Task prompt: In your reply, reproduce the lines from the first one below to the line containing "Click the コメント", inclusive, exactly as they stand.

Entries supplied:
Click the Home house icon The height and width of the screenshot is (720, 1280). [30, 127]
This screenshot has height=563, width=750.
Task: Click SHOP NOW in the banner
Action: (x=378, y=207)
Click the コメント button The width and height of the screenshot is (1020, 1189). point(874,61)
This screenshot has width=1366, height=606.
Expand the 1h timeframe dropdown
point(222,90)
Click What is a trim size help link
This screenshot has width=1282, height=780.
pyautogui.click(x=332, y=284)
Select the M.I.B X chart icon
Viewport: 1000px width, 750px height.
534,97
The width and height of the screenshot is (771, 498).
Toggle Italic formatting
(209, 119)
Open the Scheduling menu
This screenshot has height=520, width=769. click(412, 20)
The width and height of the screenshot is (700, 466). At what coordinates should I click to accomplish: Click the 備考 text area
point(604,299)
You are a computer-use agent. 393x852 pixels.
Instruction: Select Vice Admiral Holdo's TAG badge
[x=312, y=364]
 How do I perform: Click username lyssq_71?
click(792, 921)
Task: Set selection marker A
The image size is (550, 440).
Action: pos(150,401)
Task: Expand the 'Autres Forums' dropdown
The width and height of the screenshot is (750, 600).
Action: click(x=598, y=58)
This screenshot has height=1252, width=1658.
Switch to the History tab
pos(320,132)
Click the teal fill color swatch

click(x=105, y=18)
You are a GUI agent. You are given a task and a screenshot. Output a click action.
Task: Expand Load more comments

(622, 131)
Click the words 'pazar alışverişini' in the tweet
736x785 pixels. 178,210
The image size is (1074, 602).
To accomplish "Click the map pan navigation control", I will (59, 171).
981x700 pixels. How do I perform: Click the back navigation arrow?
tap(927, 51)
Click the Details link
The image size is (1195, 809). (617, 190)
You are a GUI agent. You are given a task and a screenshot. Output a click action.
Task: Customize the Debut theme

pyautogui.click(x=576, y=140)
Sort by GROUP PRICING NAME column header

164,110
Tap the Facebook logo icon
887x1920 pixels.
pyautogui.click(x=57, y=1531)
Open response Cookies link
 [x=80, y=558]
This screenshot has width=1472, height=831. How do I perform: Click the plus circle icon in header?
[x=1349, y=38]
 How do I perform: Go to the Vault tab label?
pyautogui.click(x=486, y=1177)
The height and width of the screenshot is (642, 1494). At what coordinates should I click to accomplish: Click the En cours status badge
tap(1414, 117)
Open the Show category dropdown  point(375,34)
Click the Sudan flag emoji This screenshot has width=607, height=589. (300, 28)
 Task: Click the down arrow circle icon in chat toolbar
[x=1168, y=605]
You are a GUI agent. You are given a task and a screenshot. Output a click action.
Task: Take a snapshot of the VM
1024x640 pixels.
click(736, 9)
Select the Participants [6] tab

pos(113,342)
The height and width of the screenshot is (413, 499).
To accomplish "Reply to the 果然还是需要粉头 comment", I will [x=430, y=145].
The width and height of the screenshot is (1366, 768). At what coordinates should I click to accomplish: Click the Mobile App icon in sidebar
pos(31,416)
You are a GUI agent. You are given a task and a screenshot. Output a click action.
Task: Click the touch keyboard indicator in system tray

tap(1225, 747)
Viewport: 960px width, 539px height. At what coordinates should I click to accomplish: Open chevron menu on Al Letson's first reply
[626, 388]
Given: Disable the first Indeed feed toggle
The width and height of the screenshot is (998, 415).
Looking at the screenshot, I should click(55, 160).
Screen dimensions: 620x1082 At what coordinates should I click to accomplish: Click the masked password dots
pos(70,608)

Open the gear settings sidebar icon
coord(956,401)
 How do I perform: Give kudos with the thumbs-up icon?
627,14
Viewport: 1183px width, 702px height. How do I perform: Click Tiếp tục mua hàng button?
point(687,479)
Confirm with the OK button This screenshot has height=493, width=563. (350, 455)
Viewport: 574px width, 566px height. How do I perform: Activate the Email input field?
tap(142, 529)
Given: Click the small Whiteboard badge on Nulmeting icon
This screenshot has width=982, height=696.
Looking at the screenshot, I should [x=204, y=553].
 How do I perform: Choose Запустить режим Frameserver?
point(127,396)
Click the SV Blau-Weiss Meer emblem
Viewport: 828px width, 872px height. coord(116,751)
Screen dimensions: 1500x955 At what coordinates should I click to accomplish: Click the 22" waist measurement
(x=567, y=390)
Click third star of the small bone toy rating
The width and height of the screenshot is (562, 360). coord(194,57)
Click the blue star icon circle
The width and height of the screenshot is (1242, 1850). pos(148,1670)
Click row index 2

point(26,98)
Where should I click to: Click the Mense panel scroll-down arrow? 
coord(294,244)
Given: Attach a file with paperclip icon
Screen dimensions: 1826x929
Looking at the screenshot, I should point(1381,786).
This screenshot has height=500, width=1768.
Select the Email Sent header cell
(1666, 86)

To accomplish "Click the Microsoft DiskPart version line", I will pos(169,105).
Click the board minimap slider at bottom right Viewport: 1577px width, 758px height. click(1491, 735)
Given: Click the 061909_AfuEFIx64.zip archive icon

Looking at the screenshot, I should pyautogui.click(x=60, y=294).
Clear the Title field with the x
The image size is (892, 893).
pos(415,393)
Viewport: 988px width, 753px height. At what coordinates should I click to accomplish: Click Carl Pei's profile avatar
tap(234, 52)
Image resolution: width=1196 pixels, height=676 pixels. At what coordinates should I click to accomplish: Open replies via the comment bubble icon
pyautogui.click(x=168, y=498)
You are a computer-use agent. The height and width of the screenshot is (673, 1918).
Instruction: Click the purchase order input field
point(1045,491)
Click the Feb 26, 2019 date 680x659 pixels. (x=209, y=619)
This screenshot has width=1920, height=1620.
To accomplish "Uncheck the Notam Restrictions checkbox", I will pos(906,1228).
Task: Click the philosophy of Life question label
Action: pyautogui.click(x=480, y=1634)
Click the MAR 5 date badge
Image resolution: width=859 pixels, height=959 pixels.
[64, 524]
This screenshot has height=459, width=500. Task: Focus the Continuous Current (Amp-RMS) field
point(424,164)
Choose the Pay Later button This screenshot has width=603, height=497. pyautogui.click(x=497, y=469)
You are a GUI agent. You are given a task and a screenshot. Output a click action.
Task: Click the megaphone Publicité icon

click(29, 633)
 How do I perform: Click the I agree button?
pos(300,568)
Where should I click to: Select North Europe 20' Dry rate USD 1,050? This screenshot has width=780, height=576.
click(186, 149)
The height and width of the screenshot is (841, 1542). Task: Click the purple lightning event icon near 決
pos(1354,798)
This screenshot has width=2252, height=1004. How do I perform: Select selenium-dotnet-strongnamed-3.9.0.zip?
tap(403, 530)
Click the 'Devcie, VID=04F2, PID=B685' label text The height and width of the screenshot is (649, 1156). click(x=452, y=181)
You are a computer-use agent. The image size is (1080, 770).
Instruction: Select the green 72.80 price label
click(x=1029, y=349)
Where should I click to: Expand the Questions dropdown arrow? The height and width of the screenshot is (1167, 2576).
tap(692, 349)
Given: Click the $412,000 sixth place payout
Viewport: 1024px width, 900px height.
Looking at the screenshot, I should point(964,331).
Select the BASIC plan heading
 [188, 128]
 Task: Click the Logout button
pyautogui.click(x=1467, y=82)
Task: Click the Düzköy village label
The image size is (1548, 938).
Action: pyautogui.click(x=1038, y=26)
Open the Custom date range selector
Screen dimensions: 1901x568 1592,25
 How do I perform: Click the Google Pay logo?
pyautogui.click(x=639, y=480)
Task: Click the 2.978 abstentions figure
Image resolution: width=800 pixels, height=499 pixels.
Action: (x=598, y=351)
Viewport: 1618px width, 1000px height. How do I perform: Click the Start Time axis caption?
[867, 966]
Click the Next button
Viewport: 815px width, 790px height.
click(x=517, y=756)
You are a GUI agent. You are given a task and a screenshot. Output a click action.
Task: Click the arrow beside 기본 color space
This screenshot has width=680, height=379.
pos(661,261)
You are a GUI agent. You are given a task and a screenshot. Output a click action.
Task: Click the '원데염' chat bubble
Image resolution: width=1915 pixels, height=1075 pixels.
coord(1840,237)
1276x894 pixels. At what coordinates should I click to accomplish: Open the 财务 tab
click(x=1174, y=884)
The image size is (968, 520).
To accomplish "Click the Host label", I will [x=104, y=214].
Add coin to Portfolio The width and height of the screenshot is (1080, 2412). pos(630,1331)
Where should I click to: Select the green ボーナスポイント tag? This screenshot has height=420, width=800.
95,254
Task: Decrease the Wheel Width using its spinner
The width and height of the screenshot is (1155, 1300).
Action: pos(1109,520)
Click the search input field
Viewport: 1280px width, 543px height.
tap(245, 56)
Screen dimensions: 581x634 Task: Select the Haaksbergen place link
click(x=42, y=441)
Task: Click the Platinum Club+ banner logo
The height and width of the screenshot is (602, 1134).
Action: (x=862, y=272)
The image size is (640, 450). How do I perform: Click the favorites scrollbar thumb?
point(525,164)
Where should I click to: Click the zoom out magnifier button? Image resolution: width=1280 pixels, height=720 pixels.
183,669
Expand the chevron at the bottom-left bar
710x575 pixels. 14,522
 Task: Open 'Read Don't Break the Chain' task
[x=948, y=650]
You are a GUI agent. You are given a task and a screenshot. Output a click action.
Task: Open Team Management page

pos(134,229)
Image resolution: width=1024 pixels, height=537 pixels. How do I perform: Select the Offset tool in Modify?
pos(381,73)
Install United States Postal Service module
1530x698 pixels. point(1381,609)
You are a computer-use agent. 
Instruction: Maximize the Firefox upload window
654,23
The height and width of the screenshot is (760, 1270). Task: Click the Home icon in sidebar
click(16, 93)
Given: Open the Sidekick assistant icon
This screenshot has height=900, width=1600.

Answer to this exercise:
Click the Home house icon The height and width of the screenshot is (720, 1280). [30, 127]
This screenshot has height=563, width=750.
Task: Click SHOP NOW in the banner
Action: (x=378, y=207)
Click the コメント button The width and height of the screenshot is (1020, 1189). point(874,61)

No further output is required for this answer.